Nenhum destino está selado
Algumas histórias da bíblia são bem contemporâneas e pertinentes. Uma das minhas preferidas começa com Gileade, um homem bem-sucedido e respeitado, que se tornou conhecido por causa de um erro que cometeu: ele teve um filho com uma prostituta.
Gileade assumiu o menino como filho, lhe deu o nome de Jefté e o levou para casa, para ser criado por sua mulher (o que ela deve ter feito à contragosto). Com o tempo, Gileade e sua mulher tiveram filhos legítimos, que cresceram aprendendo a odiar o irmão bastardo. Tanto que, anos mais tarde, quando o velho Gileade morreu, os irmãos de Jefté o expulsaram de casa.
A Lei divina também não era muito tolerante, no tocante aos filhos bastardos. Eles sequer poderiam comparecer na presença do Senhor. Moisés tinha sido claro: “nenhum bastardo poderá entrará na congregação do Senhor; nem os seus filhos entrarão na congregação do Senhor (Dt 23: 2)”. Não parecia muito justo, mas era assim. O filho acabava pagando pelo erro do pai.
Foi nesta ambiente de rejeição que Jefté cresceu (sofrendo mais bulling, na infância, que um nerd), tendo que conviver com olhares de desprezo, piadinhas infames e discriminação social. Não deve ter sido fácil! Ele era visto pela sociedade como um pária, um proscrito, um ser inferior, e talvez ele mesmo se visse assim (porque normalmente tendemos a aceitar os rótulos que nos impõem).
Eu imagino os filhos legítimos se arrumando, para irem ao templo, e penso no que se passava pela cabeça do garoto bastardo. Estou certo que, no seu íntimo, ele tinha o desejo de ir junto. Quantas vezes ele não deve ter ouvido esta frase: “Deus não quer saber de você!”. Por esta razão, Jefté daria tudo para ser um filho legítimo. Daria tudo para ser aceito por Deus.
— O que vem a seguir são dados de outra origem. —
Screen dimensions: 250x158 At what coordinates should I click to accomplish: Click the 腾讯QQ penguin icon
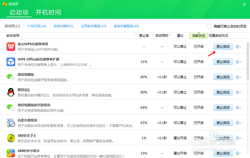[x=10, y=92]
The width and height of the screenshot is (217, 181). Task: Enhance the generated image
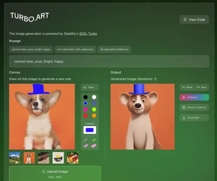click(x=194, y=97)
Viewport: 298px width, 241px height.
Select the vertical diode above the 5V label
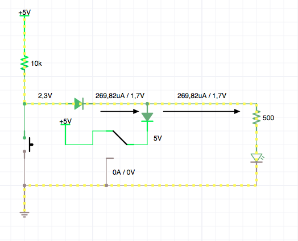pyautogui.click(x=147, y=117)
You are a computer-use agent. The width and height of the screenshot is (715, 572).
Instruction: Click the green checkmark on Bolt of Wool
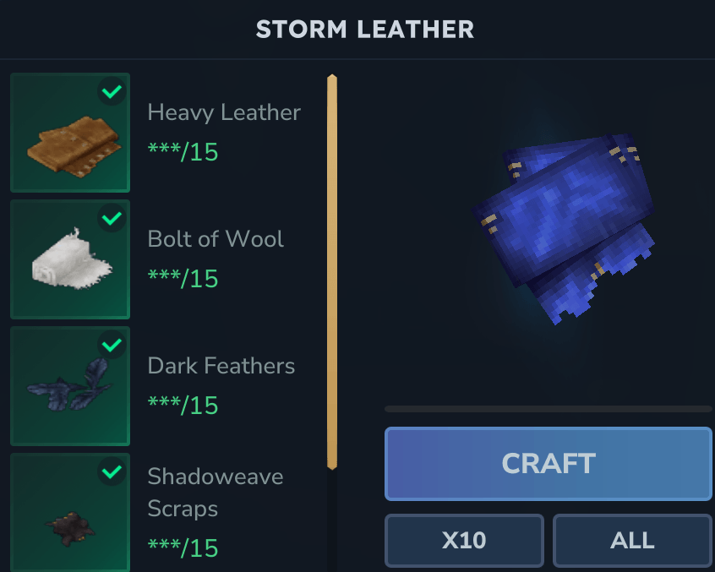112,218
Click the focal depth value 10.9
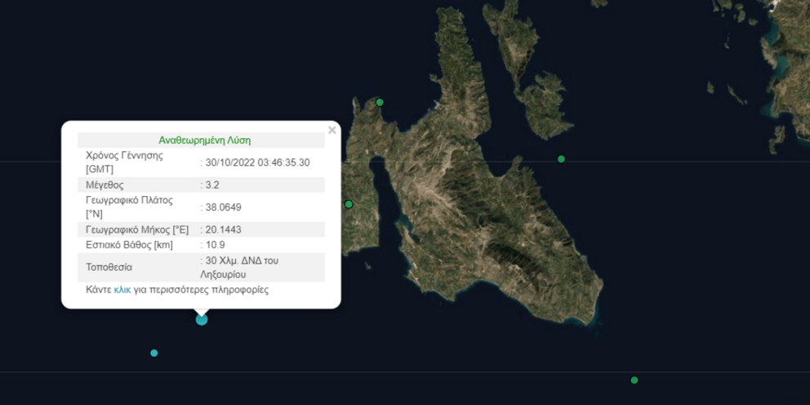Image resolution: width=810 pixels, height=405 pixels. pos(216,245)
O que eu acho mais curioso, nesta história, é que os filhos legítimos faziam pouco caso dos seus direitos. Tinham acesso à presença do Senhor, mas não compareciam perante ele. Tinham o direito de adorar, mas ficavam calados. Os direitos que tinham só serviam para se acharem o máximo, e para se considerarem superiores aos demais.
Estavam enganados. Em suas mentes legalistas, eles reclamavam para si o título de povo de Deus, de filhos legítimos, no entanto Deus os tinha rejeitado… e tinha escolhido Jefté, um filho bastardo, um proscrito. Mas não estava escrito que os bastardos não poderiam comparecer perante o Senhor? Sim, mas nunca duvide do poder de Deus.
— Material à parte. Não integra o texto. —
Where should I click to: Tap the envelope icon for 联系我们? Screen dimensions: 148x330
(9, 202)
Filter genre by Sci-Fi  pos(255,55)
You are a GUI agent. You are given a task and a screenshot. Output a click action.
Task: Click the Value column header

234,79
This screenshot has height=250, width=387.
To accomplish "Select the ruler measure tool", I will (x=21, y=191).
Não existe ninguém distante demais, perdido demais, abandonado demais ou rejeitado demais, que ele não possa alcançar. Para Deus, nada é impossível. Nenhuma condição é irreversível. Nenhum coração é duro demais.
A fé não tem lógica. Ela é como uma flor, que brota nos lugares mais improváveis. É por isso que eu admiro a história de Jefté. As pessoas estavam contra ele. A lei de Deus era contra ele. Nunca apareceu um profeta, para dizer o quanto ele era especial. E mesmo assim, ele creu em Deus.
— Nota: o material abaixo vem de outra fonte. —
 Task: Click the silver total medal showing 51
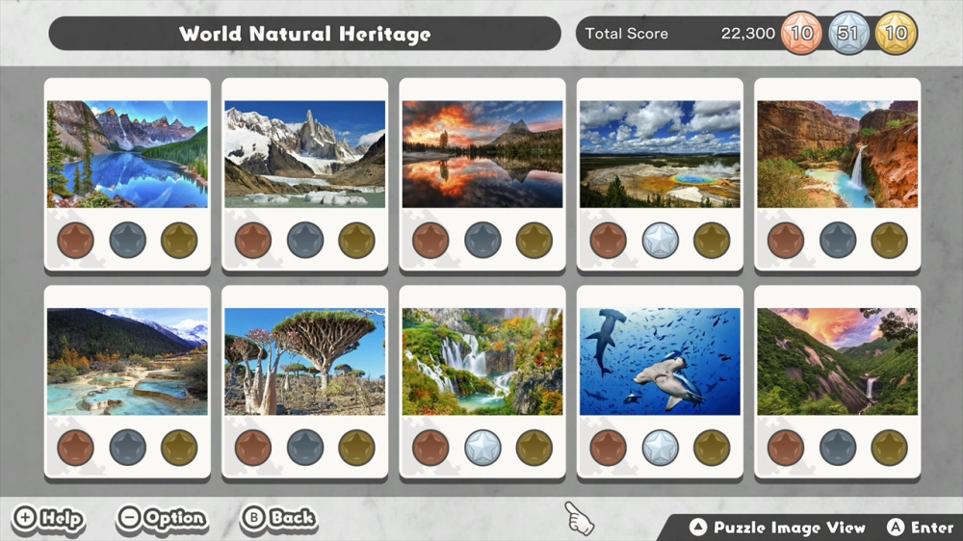point(848,33)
Ele não apenas creu, como se tornou um herói da fé. Seu nome figura na nobre galeria de heróis, no livro de Hebreus, ao lado de outros gigantes, como Davi, Samuel, Sansão e Gideão. Ele morreu há milhares de anos, mas sua história é lembrada até hoje.
É a história de um homem rejeitado, que foi escolhido por Deus para libertar as mesmas pessoas que o haviam abandonado. Escolhendo um “excluído” para salvar os “eleitos”, o Senhor os libertou não apenas do inimigo, mas também de si mesmos. Jefté teve que se esvaziar de todo sentimento de retaliação e vingança, para ajudar os seus irmãos, enquanto eles tiveram que engolir o orgulho e a religiosidade.
Existem duas lições importantes, nesta história.
1. A primeira é que ninguém deve se gabar da sua posição em Cristo. Não se orgulhe, mas tema. Pois, se Deus não poupou os filhos naturais, também não poupará a nós, que somos filhos bastardos.
2. A segunda é que nenhum destino está selado. Um bastardo pode se tornar um herói nacional. Uma escrava pode se tornar uma princesa. Uma prostituta pode fazer parte da linhagem de Cristo. Um assassino de cristãos pode se tornar um apóstolo.
E nós? Bem… Que ninguém nos descarte ainda, porque só Deus sabe as coisas incríveis que ele irá fazer por meio de nós.